Начальник ОГПУ мгновенно примчался с дюжиной сотрудников. Они взяли под охрану больницу. Жданович обнял Генриха и вымолвил:

— Какой же ты молодец! Один за всех сработал. Не случайно я верил в тебя. Оправдал ты мою надежду.

— Да ладно, перехвалите вы меня, — смутился летчик.

Жданович усмехнулся и промолчал.

— Что будем делать с Левандовской? — поинтересовался Генрих.

— Мы уже телеграфировали в Москву. Там ее встретят.

— В таком случае каковы мои действия? — осторожно поинтересовался Штайнер.

— Сегодня по телеграфу я говорил с Янисом Берзнишем, и он сообщил, что твоя главная задача — это Гельмут Хюбнер. На днях Берзниш обещал приехать. Особый интерес он проявляет к тебе, — загадочно изрек Жданович.

— Что это значит — особый интерес? — в недоумении осведомился собеседник.

— Вероятно, он задумал серьезное мероприятие.

— Да, меня эта таинственность несколько настораживает.

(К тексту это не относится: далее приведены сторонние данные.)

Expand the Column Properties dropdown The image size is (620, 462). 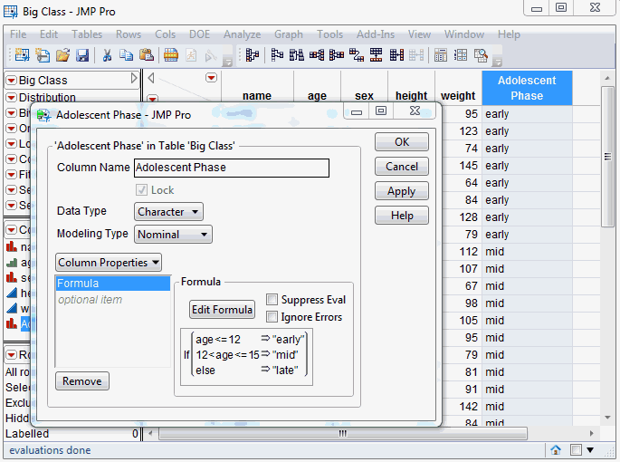point(110,263)
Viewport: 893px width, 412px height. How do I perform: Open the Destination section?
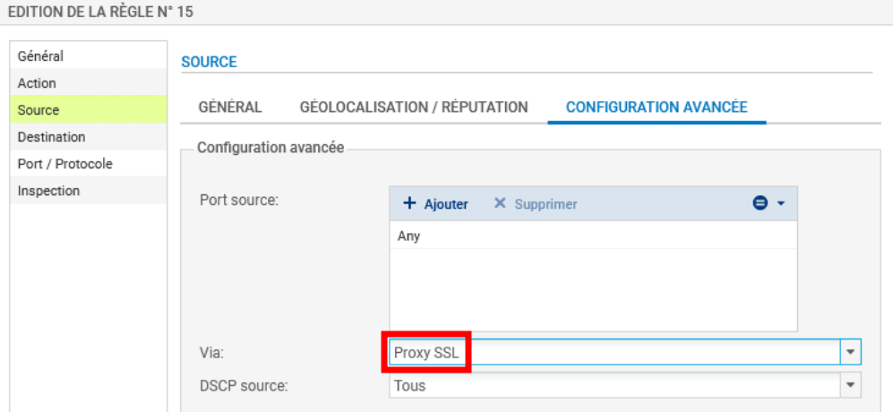point(51,137)
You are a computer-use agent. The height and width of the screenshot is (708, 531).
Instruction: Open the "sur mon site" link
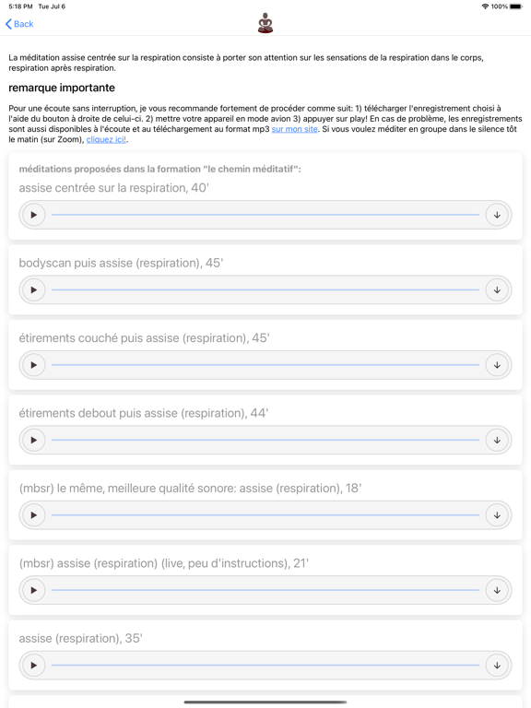tap(294, 129)
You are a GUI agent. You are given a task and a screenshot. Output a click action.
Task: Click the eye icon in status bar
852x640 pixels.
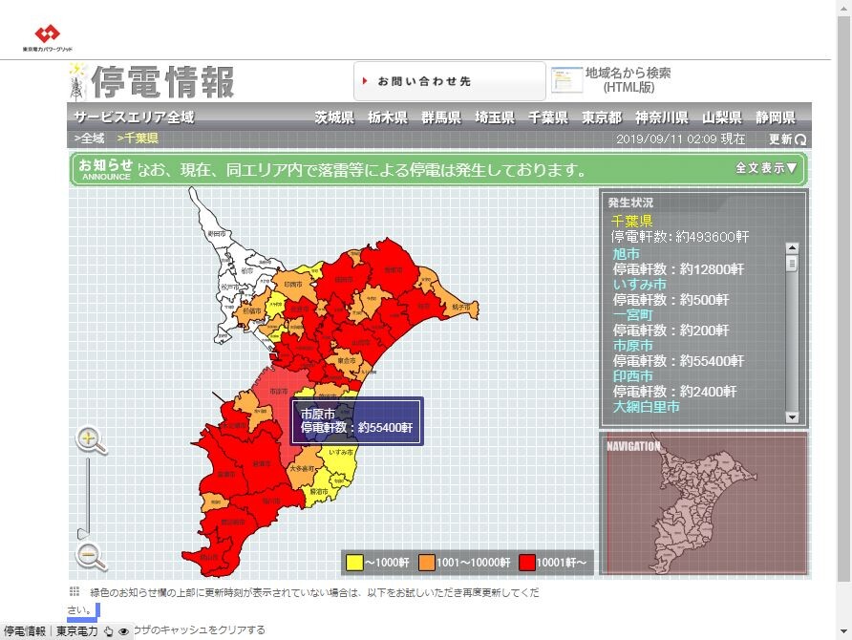click(123, 631)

— Успокойся, Генрих. Я полагаю, нам предстоит серьезная работа.

— Я и сам об этом уже догадался, — грустно вздохнул летчик.

— А коль так, то ступай домой. Тебе надо хорошо выспаться. Скоро нам придется основательно поработать.

Уходя, Генрих вымолвил:

— Спасибо вам за урок и хорошую встряску. Я это запомню на всю жизнь. Жалко только следователя Земцова, его допрос с бароном вышел ему боком.

Жданович усмехнулся и, подойдя ближе к летчику, дружески похлопал его по плечу:

— Такие встряски помогают активизировать серое вещество, а если вместо мозгов опилки, то таким в ОГПУ делать нечего. Только экстремальная ситуация выявляет все недочеты и просчеты в работе. Одновременно обнаруживает нечестных сотрудников или врагов, от которых нужно немедленно избавляться, а также выявляет настоящих чекистов, вроде тебя, которым честь и хвала. Вот такая, брат, метода моей работы.

ГЛАВА 12

Генрих Штайнер находился на аэродроме и готовился к очередному вылету. Техник Митин подготовил истребитель «Фоккер Д11». Получив полетное задание, Генрих вылетел по маршруту. Набрав заданную высоту и взяв курс на север, летчик выжимал максимальные обороты двигателя. Он поглядывал на карту, сверяя ее с местностью. Вот показалась знакомая речка, пилот изменил курс и полетел над ней, и она вывела его к озеру. Над озером кружилась эскадрилья «фоккеров». Они выходили на боевой разворот и стали по очереди пикировать на плот, расстреливая мишень из бортовых пулеметов. Израсходовав весь свой боезапас, эскадрилья сменила курс и улетела.

Генрих повел свой истребитель на боевой разворот и стал пикировать на плот. Обзор был великолепен. Он взглянул на приборы: стрелка показаний скорости приближалась к отметке четыреста пятьдесят, стрелка высотомера стремительно опускалась. На миг он потерял из виду мишень. Немного довернул самолет, и мишень попала в прицел. Генрих нажал на гашетку, и истребитель стало слегка потряхивать. Огненные трассеры попадали точно в цель, и лишь куски плота разлетались в разные стороны. Пилот снизил истребитель до предельно малой высоты и, пролетая над плавающей мишенью, увидел полуразвалившуюся груду из кусков бревен и досок.